Popcorn popper. If you automatically think of popcorn as a healthy, fiber-rich snack food, hold on: Some ready-to-eat and microwave brands may contain a whopping ten grams of fat per three-cup serving, reports registered dietitian Judy E. Marshel, director of Health Resources of Great Neck, New York. But you can have your popcorn and eat it, too--guiltlessly--if you prepare it in an electric or microwave air popper. (You can buy low-fat microwave popcorn.)

Salad spinner.

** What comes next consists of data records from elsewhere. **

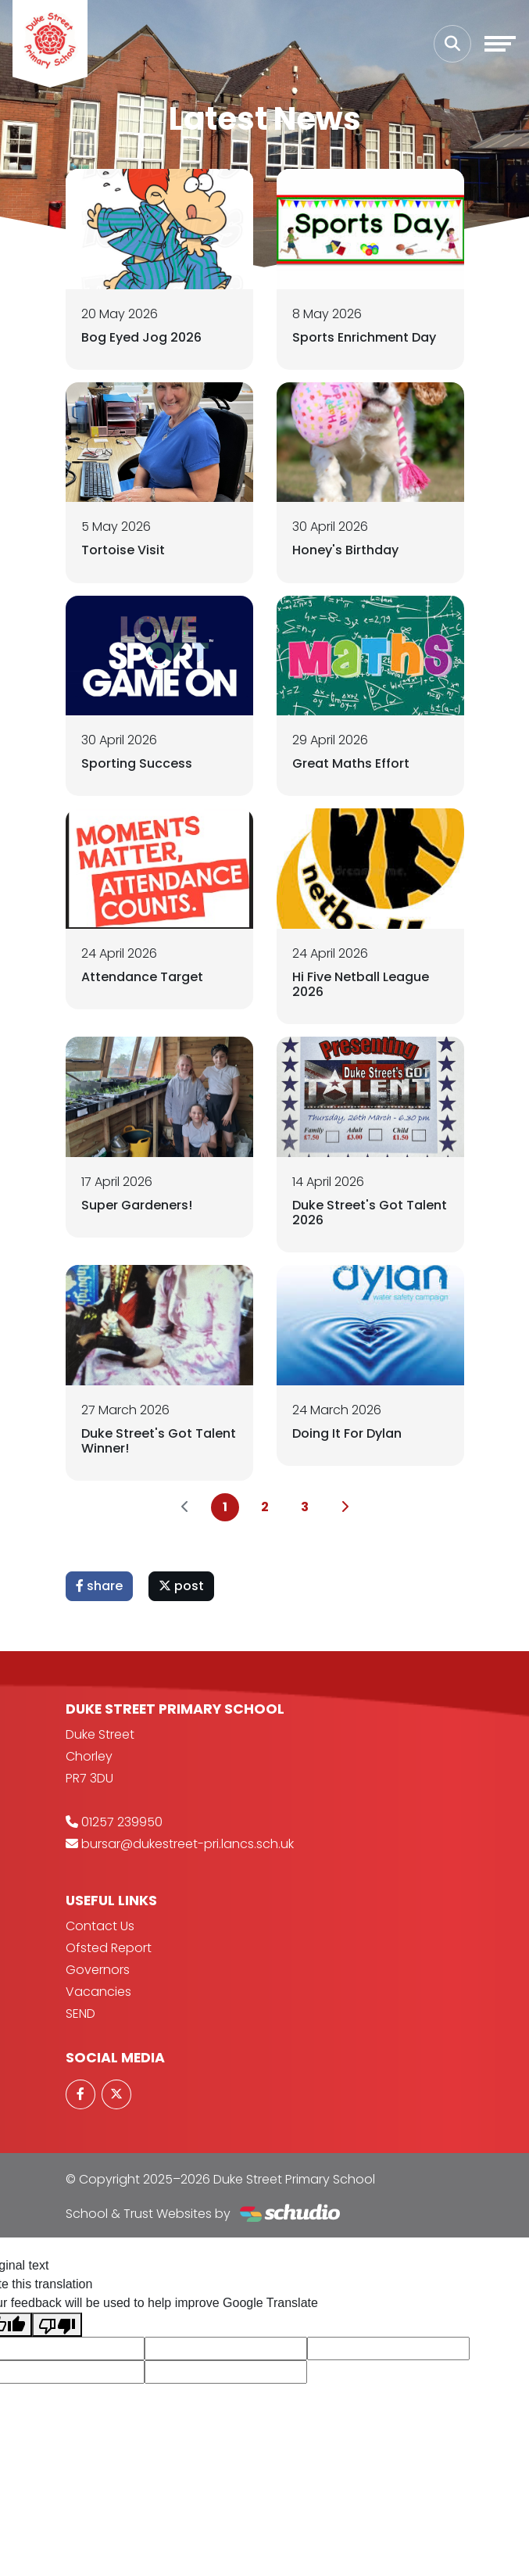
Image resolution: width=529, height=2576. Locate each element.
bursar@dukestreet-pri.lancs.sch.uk (187, 1844)
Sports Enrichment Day (364, 337)
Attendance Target (142, 977)
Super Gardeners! (136, 1205)
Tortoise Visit (123, 550)
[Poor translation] (57, 2325)
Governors (98, 1970)
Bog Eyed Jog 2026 (141, 337)
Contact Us (100, 1926)
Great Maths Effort (350, 763)
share (99, 1586)
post (181, 1586)
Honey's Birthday (345, 550)
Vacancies (98, 1992)
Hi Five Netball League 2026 (360, 984)
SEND (80, 2013)
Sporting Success (136, 763)
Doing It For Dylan (347, 1433)
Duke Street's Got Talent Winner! (158, 1440)
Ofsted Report (109, 1948)
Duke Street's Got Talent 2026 (369, 1212)
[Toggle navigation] (500, 43)
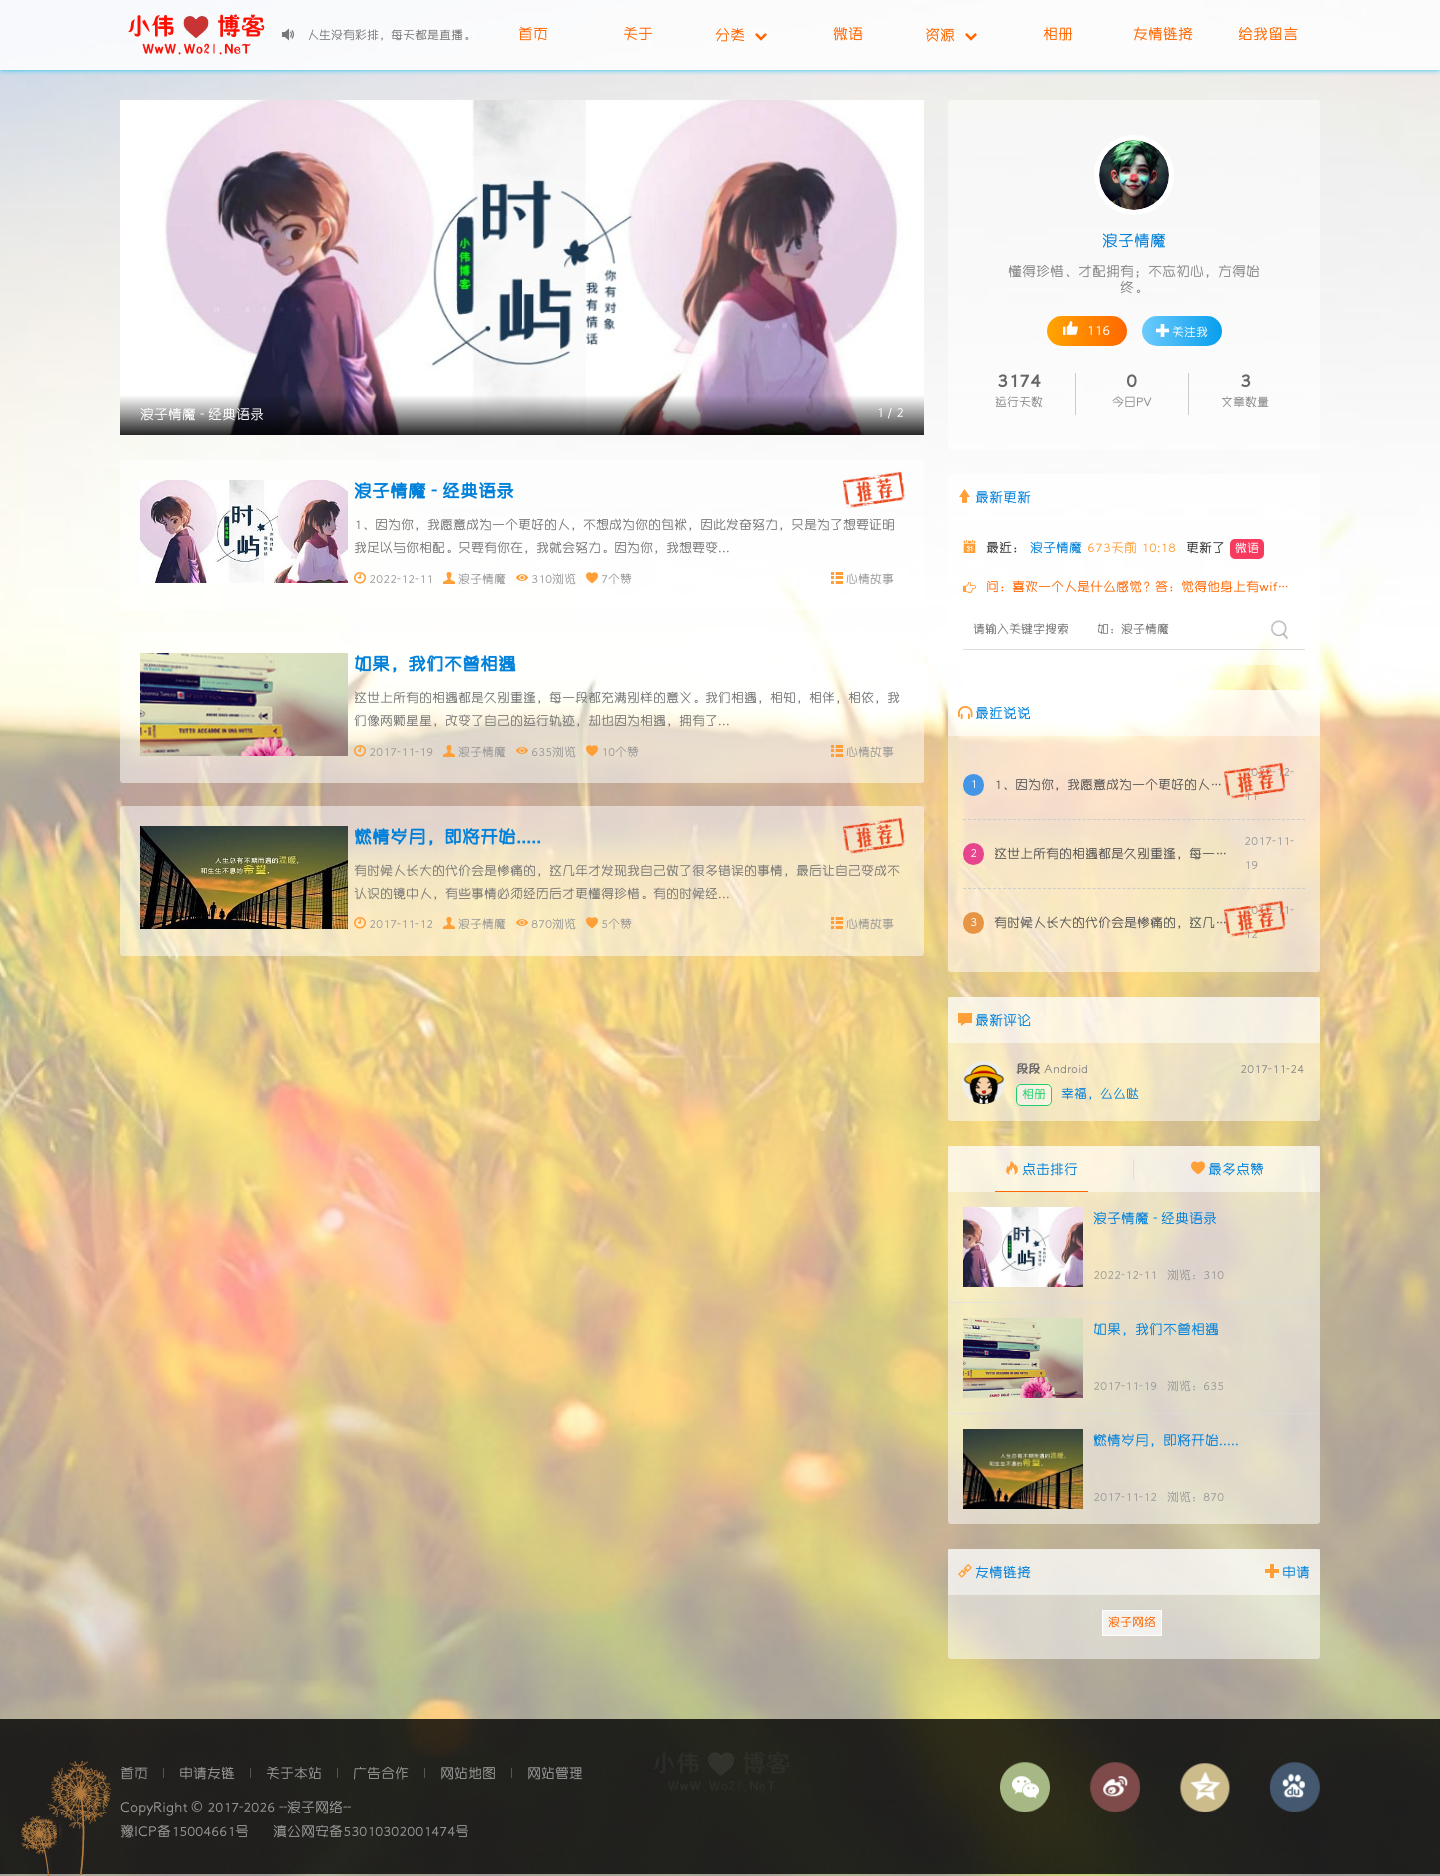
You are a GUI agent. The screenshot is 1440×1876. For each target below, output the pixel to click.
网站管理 (555, 1776)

This gadget isn't just for drying wet lettuce. "A salad spinner is great for keeping salad items crisp and ready," says Marie Simmons, syndicated columnist and author of The Light Touch and several other cookbooks.

Plastic freezer bags. "One reason people don't eat more vegetables is that they have to stop, clean and peel them," says Simmons. "So after you bring your veggies home from the store, trim them, cut them up and store them in resealable bags so they're ready whenever you want a quick hit. They're especially good for kids, so they can help themselves." Keep enough plastic bags handy for cutting up and storing (in the fridge or freezer) fresh fruit, too.